THINGS TO DO:
a - From the introduction on predicting Canada's Gross National Income, copy out the passage that begins at the words "We are trying" and stops after "unadjusted annual data.".
b - In the introduction on predicting Canada's Gross National Income, what source was the data collected from?
c - Pick up the introduction on predicting Canada's Gross National Income after its final sentence and carry it forward.

SOURCE EXCERPT:

Title: The Prediction of Gross National Income of Canada in 2020, 2021 and 2022 from the datasets of 2013-2019

Introduction

We are trying to predict the Real Gross National Income (GNI) of Canada in 2020, 2021 and 2022 by three variables, namely Consumer Price Index (CPI), current account balance (CA), and unemployment rate. We would do this by running regression analysis of the four variables (including the dependent variable GNI) from 2013-2019. This project is significant because it interacts different macroeconomic variables and any policy manipulation on the three variables could predict changes in GNI, which is one of the best measurements of economic wellbeing. We collected our data from Statistics Canada, which each variables filtered from 2013-2022 only. All data are unadjusted annual data.

GIVEN MATERIAL:
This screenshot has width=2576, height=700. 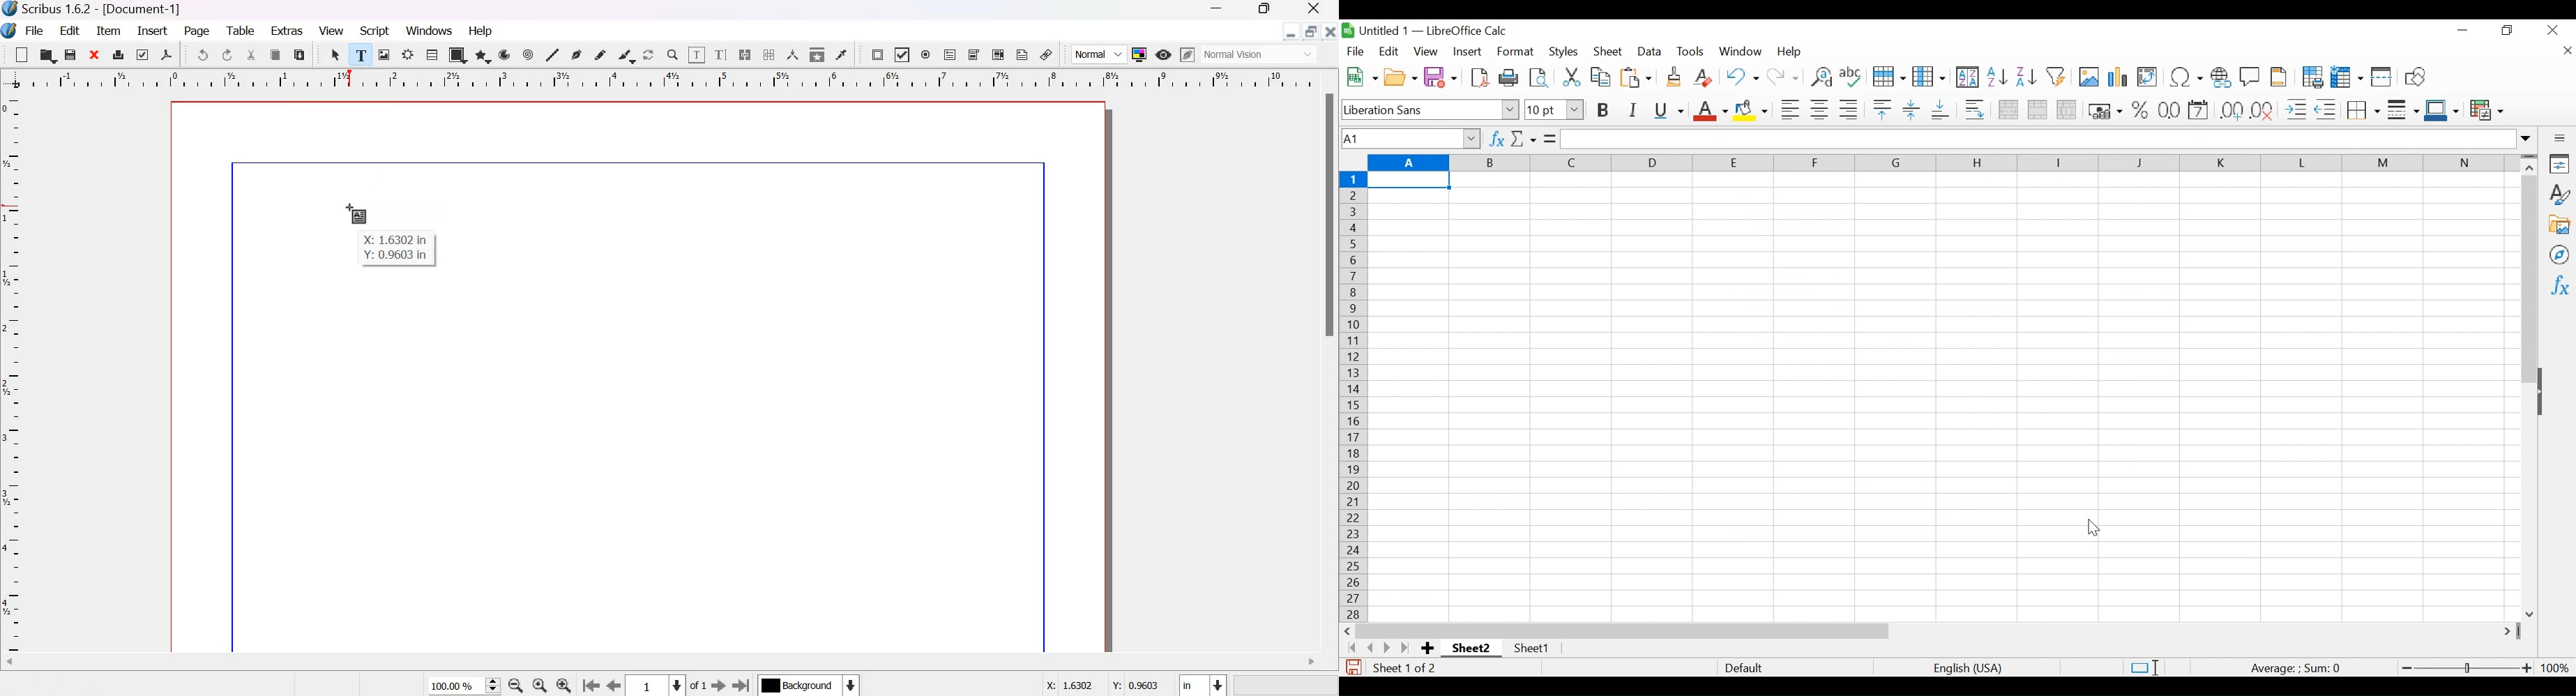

WRITTEN RESPONSES:
a -
We are trying to predict the Real Gross National Income (GNI) of Canada in 2020, 2021 and 2022 by three variables, namely Consumer Price Index (CPI), current account balance (CA), and unemployment rate. We would do this by running regression analysis of the four variables (including the dependent variable GNI) from 2013-2019. This project is significant because it interacts different macroeconomic variables and any policy manipulation on the three variables could predict changes in GNI, which is one of the best measurements of economic wellbeing. We collected our data from Statistics Canada, which each variables filtered from 2013-2022 only. All data are unadjusted annual data.

b - Statistics Canada.

c -
Terminology 
- GNI: Gross National Income, which is the aggregate income of residents of an economy in a particular year.
- CPI: Consumer Price Index, which is the price level of an economy by calculating the indexed price of a basket of goods and services a typical consumer of an economy purchases.
- Current Account: Net goods and services outflow of an economy in a particular year. 
- Unemployment rate: Total unemployment persons over total labour force of an economy in a particular year.

Preliminary exploratory data analysis below:

In [4]:
library(tidyverse)
library(repr)
library(readxl)
options(repr.matrix.max.rows = 6)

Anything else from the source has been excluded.